▸ EXERCISE OBJECTIVE
Look below for the line with "Ochrana súkromia (658, 2464)", then give it again exactly, along with every line that comes after it, the final line included.

▸ STUDY MATERIAL
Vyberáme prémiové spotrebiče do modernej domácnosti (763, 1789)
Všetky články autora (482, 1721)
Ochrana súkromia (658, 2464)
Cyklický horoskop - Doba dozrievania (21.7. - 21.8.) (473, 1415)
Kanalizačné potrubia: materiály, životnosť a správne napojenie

▸ OUTPUT OF THE TASK
Ochrana súkromia (658, 2464)
Cyklický horoskop - Doba dozrievania (21.7. - 21.8.) (473, 1415)
Kanalizačné potrubia: materiály, životnosť a správne napojenie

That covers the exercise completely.